> [Data shown]:
• • • • •

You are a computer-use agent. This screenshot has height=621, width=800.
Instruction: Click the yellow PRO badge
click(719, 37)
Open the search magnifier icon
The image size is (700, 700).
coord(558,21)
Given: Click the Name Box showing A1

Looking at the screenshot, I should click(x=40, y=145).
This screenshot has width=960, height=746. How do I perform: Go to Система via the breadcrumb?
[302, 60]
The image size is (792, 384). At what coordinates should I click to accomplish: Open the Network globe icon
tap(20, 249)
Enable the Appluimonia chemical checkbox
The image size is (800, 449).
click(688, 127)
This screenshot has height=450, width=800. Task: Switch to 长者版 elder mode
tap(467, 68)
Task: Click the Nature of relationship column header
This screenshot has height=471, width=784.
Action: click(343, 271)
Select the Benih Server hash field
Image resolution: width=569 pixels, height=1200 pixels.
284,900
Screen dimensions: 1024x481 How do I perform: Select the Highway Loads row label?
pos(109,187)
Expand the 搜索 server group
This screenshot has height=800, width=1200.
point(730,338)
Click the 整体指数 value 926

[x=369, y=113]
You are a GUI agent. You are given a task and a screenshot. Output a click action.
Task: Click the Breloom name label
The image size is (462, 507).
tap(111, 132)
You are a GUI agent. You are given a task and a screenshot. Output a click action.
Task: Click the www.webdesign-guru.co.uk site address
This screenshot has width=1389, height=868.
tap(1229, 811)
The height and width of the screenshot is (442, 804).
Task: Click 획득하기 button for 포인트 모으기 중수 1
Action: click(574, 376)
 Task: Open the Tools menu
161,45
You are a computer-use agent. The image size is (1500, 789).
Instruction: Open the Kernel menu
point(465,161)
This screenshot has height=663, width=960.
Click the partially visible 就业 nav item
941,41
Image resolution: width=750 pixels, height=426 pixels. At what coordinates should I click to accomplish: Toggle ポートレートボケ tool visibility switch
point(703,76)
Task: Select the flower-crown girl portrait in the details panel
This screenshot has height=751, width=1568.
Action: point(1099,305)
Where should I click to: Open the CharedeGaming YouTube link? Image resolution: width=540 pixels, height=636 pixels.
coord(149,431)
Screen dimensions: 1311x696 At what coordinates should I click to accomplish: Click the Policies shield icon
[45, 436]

• • • • •

> [What to work on]:
Reproduce exactly what is written in the listing above.

> [Solved problem]:
You are a computer-use agent. This screenshot has height=621, width=800.
Instruction: Click the yellow PRO badge
click(719, 37)
Open the search magnifier icon
The image size is (700, 700).
coord(558,21)
Given: Click the Name Box showing A1

Looking at the screenshot, I should click(x=40, y=145).
This screenshot has width=960, height=746. How do I perform: Go to Система via the breadcrumb?
[302, 60]
The image size is (792, 384). At what coordinates should I click to accomplish: Open the Network globe icon
tap(20, 249)
Enable the Appluimonia chemical checkbox
The image size is (800, 449).
click(688, 127)
This screenshot has height=450, width=800. Task: Switch to 长者版 elder mode
tap(467, 68)
Task: Click the Nature of relationship column header
This screenshot has height=471, width=784.
Action: click(343, 271)
Select the Benih Server hash field
Image resolution: width=569 pixels, height=1200 pixels.
284,900
Screen dimensions: 1024x481 How do I perform: Select the Highway Loads row label?
pos(109,187)
Expand the 搜索 server group
This screenshot has height=800, width=1200.
point(730,338)
Click the 整体指数 value 926

[x=369, y=113]
You are a GUI agent. You are given a task and a screenshot. Output a click action.
Task: Click the Breloom name label
The image size is (462, 507).
tap(111, 132)
You are a GUI agent. You are given a task and a screenshot. Output a click action.
Task: Click the www.webdesign-guru.co.uk site address
This screenshot has width=1389, height=868.
tap(1229, 811)
The height and width of the screenshot is (442, 804).
Task: Click 획득하기 button for 포인트 모으기 중수 1
Action: click(574, 376)
 Task: Open the Tools menu
161,45
You are a computer-use agent. The image size is (1500, 789).
Instruction: Open the Kernel menu
point(465,161)
This screenshot has height=663, width=960.
Click the partially visible 就业 nav item
941,41
Image resolution: width=750 pixels, height=426 pixels. At what coordinates should I click to accomplish: Toggle ポートレートボケ tool visibility switch
point(703,76)
Task: Select the flower-crown girl portrait in the details panel
This screenshot has height=751, width=1568.
Action: point(1099,305)
Where should I click to: Open the CharedeGaming YouTube link? Image resolution: width=540 pixels, height=636 pixels.
coord(149,431)
Screen dimensions: 1311x696 At what coordinates should I click to accomplish: Click the Policies shield icon
[45, 436]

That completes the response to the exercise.